Papst und Medien: Billig, billig, billig
Wie lange braucht das Netz, um alle Gags durchzuziehen? Circa 45 Minuten. Und die klassischen Medien? Die kriegen's gar nicht gebacken.
Der deutsche Papst ist zurückgetreten. Kaboom! Und während sich noch Stunden nach Verkündung des pontifikalen Rückzugs Millionen Qualitätsjournalisten weltweit um eine angemessen schnippische Grundhaltung und fantasievoll herbeiinterpretierte Hintergrundinformationen bemühen, sind socialnetworkmäßig nach fünfundvierzig Minuten bereits alle geilen Gags bis in die allerletzte Metaebene gemacht.
Die petersdomhohe Papstpointenkillerwelle aus den sozialen Netzwerken bricht in Sekundenschnelle über Deutschlands halbambitioniert betriebenen Redaktionsblogs: Im Kampf gegen die gnadenlose Contentmaschine Internet bleibt da selbst den pfiffigsten Communityknechten spontan nur die Flucht in die übergeordnete Betrachtung des Witzspektakels auf Facebook und Twitter.
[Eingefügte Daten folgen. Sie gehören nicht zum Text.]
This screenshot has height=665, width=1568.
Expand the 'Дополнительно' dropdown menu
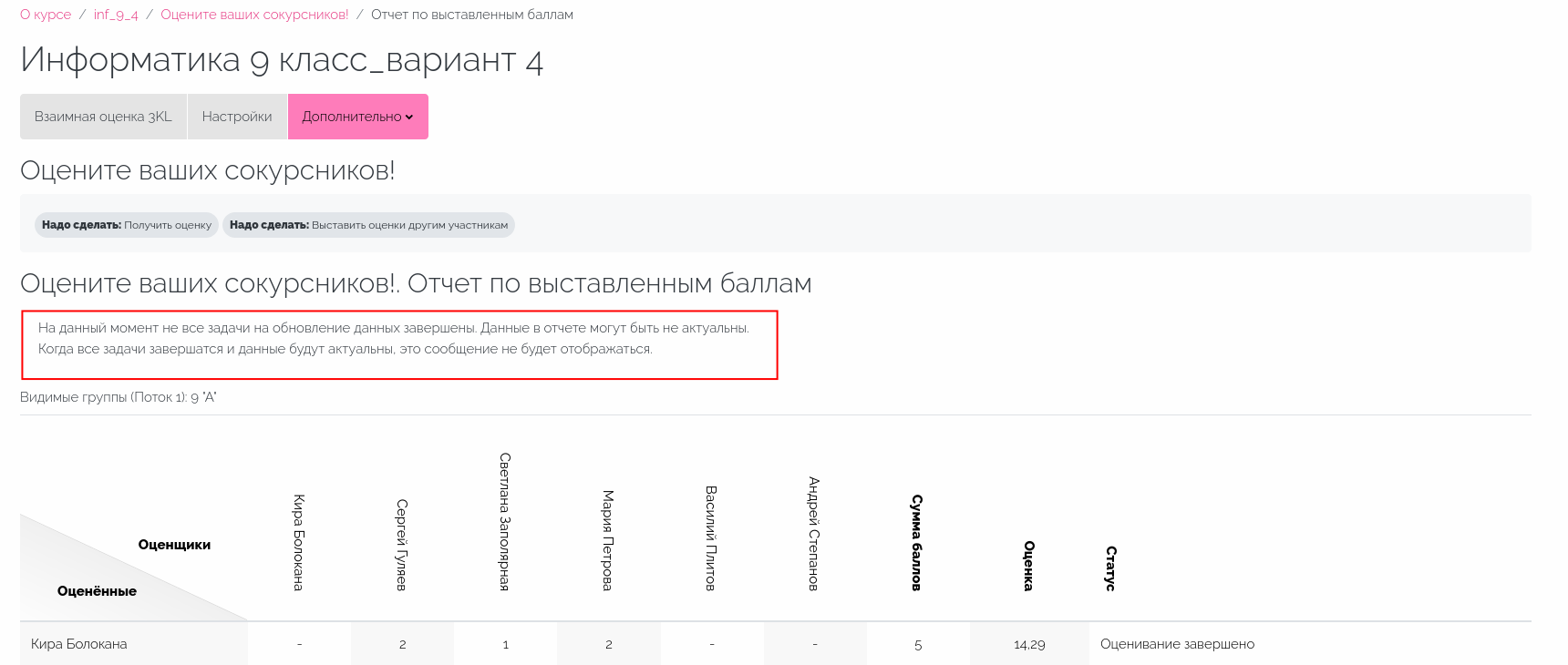click(x=357, y=117)
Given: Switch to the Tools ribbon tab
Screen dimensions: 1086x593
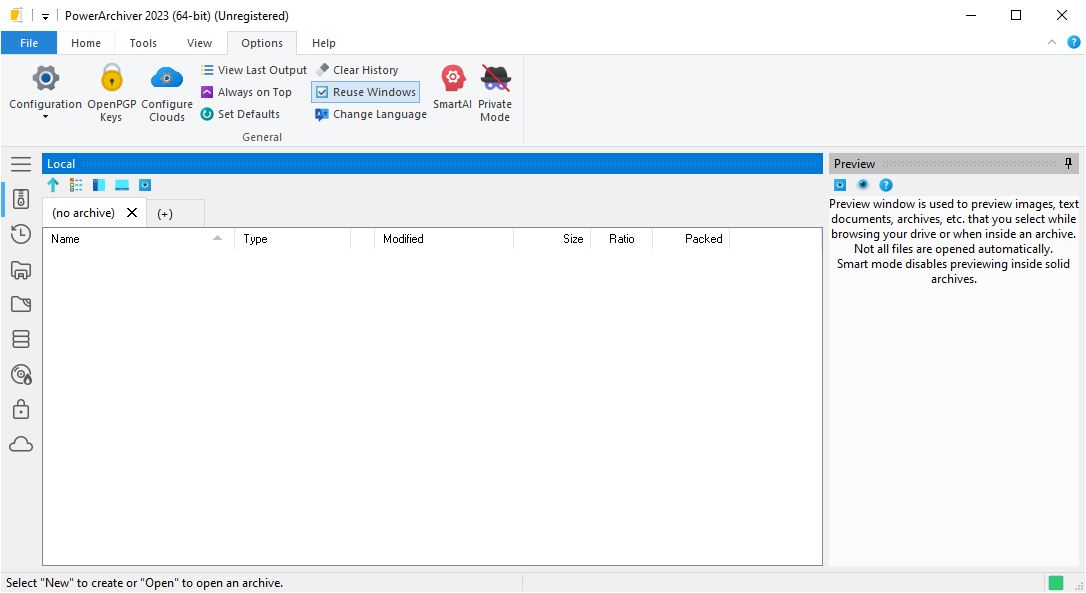Looking at the screenshot, I should click(x=143, y=43).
Das Ergebnis gestern: Ein leicht überfordertes Zitieren der lustigsten Tweets, galligsten Facebookkommentare und frechsten Benedetto-Oneliner all überall. Ratzinger könne jetzt ja nun endlich mal mehr Zeit mit Frau und Kindern verbringen, juxen die einen. Wahrscheinlich hat Johannes Ponader dem Heiligen Vater die Nerven zersägt und ihn in den Rücktritt getrieben, kichern ehemalige #aufschrei-Aktivistinnen. Möglicherweise habe Benedikt bei Gebeten und Messen auch bloß aus der Bibel zitiert, ohne die Quelle wissenschaftlich korrekt kenntlich zu machen, mutmaßen Witzbolde aus dem entfernteren Bekanntenkreis von Annette Schavan.
Typisch Print
Digital Natives wissen: Das reflexhafte Abfeuern billiger Netz-Lachraketen ins postbenediktinische spirituelle Vakuum soll von der Unfähigkeit deutscher Analogmedien ablenken, professionell mit der ersten überraschenden vatikanischen Personalbewegung seit siebenhundert Jahren umzugehen. Billig, billig, billig. Typisch Print und Konsorten!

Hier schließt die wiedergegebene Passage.